■ **Exercise prompt**
Can you reproduce all of the material below line for line, leaving the pictures out?

(Target position records)
-- BEGIN --
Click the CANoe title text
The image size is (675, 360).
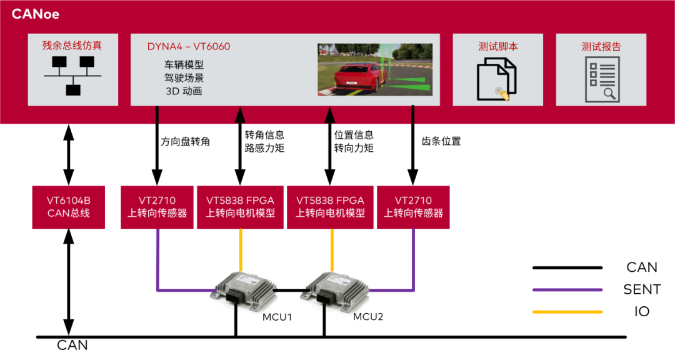(36, 14)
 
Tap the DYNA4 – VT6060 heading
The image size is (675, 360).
(189, 47)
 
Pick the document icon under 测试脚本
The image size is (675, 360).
(498, 79)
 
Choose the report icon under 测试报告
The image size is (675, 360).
(601, 79)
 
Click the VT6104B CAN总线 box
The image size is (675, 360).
(69, 207)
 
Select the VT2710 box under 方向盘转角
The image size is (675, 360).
(157, 207)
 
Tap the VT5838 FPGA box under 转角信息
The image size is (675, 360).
(240, 207)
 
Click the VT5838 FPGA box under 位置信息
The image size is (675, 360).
(330, 207)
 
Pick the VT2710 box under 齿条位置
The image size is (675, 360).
(413, 207)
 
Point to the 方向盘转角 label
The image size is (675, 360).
(186, 142)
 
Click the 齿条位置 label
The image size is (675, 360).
(442, 141)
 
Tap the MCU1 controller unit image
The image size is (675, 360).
(244, 288)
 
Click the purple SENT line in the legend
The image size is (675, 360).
(567, 289)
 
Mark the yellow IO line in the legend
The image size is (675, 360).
(567, 311)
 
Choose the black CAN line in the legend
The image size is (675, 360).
(567, 268)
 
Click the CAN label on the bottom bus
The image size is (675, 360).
(72, 345)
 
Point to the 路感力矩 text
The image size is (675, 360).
(264, 148)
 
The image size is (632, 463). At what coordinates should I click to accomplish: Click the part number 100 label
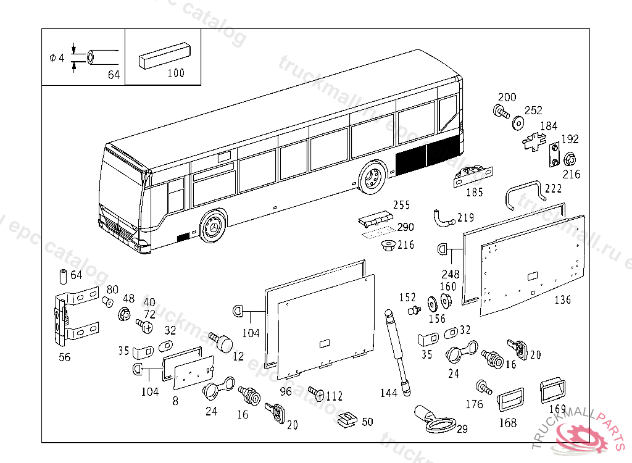coord(176,73)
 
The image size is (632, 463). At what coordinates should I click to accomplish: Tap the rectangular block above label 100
coord(164,54)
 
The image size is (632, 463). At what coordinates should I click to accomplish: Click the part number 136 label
coord(562,300)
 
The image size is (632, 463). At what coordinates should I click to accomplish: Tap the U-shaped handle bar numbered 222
coord(525,192)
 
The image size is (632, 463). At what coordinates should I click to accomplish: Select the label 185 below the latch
coord(474,193)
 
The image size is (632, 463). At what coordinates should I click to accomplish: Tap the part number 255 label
coord(401,205)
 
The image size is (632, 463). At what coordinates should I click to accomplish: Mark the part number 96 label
coord(285,391)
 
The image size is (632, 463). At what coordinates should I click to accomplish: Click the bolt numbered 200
coord(499,112)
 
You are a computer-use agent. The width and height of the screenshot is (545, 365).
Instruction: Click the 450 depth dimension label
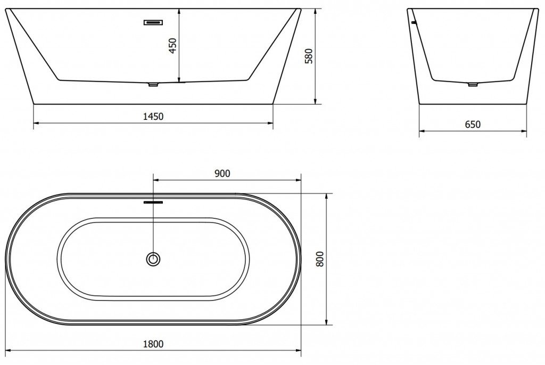click(x=173, y=46)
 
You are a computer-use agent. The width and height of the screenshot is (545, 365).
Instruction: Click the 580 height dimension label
click(x=309, y=56)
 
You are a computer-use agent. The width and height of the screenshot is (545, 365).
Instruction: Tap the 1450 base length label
click(x=153, y=116)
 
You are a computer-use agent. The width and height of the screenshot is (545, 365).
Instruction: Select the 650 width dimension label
click(x=473, y=124)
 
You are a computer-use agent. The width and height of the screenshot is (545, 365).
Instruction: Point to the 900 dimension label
click(x=222, y=173)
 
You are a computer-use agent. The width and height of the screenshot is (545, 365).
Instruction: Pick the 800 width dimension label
click(x=320, y=259)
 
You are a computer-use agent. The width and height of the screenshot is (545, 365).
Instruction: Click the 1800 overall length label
click(x=153, y=344)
-- END --
■ **Result**
Click the CANoe title text
The image size is (675, 360).
(36, 14)
 
Tap the DYNA4 – VT6060 heading
The image size is (675, 360).
(189, 47)
 
Pick the document icon under 测试脚本
The image size is (675, 360).
(498, 79)
 
Choose the report icon under 测试报告
The image size is (675, 360).
(601, 79)
 
Click the VT6104B CAN总线 box
The image size is (675, 360).
(69, 207)
 
Select the VT2710 box under 方向盘转角
The image size is (675, 360).
(157, 207)
 
Tap the VT5838 FPGA box under 转角信息
The image size is (675, 360).
(240, 207)
 
Click the VT5838 FPGA box under 位置信息
The image size is (675, 360).
(330, 207)
 
Pick the VT2710 box under 齿条位置
The image size is (675, 360).
(413, 207)
 
Point to the 方向盘转角 label
The image size is (675, 360).
(186, 142)
 
Click the 齿条位置 label
The image size is (675, 360).
(442, 141)
 
Tap the MCU1 controller unit image
The image size is (675, 360).
(244, 288)
 
Click the purple SENT line in the legend
The image size is (675, 360).
(567, 289)
 
Mark the yellow IO line in the legend
The image size is (675, 360).
(567, 311)
 
Choose the black CAN line in the legend
The image size is (675, 360).
(567, 268)
 
Click the CAN label on the bottom bus
The image size is (675, 360).
(72, 345)
 
Point to the 路感力矩 text
The image size is (675, 360).
(264, 148)
 
The image size is (632, 463). At what coordinates should I click to accomplish: Click the part number 100 label
coord(176,73)
 
The image size is (632, 463). At what coordinates should I click to accomplish: Tap the rectangular block above label 100
coord(164,54)
 
The image size is (632, 463). At what coordinates should I click to accomplish: Click the part number 136 label
coord(562,300)
 
The image size is (632, 463). At what coordinates should I click to accomplish: Tap the U-shaped handle bar numbered 222
coord(525,192)
 
The image size is (632, 463). At what coordinates should I click to accomplish: Select the label 185 below the latch
coord(474,193)
 
The image size is (632, 463). At what coordinates should I click to accomplish: Tap the part number 255 label
coord(401,205)
 
The image size is (632, 463). At what coordinates should I click to accomplish: Mark the part number 96 label
coord(285,391)
 
The image size is (632, 463). At what coordinates should I click to accomplish: Click the bolt numbered 200
coord(499,112)
 
You are a computer-use agent. The width and height of the screenshot is (545, 365).
Instruction: Click the 450 depth dimension label
click(x=173, y=46)
 
You are a computer-use agent. The width and height of the screenshot is (545, 365).
Instruction: Click the 580 height dimension label
click(x=309, y=56)
 
You are a computer-use agent. The width and height of the screenshot is (545, 365).
Instruction: Tap the 1450 base length label
click(x=153, y=116)
 
You are a computer-use agent. The width and height of the screenshot is (545, 365).
Instruction: Select the 650 width dimension label
click(x=473, y=124)
 
You are a computer-use agent. The width and height of the screenshot is (545, 365).
Instruction: Point to the 900 dimension label
click(x=222, y=173)
 
You are a computer-use agent. The width and height of the screenshot is (545, 365).
Instruction: Pick the 800 width dimension label
click(x=320, y=259)
 
You are a computer-use agent. The width and height of the screenshot is (545, 365).
Instruction: Click the 1800 overall length label
click(x=153, y=344)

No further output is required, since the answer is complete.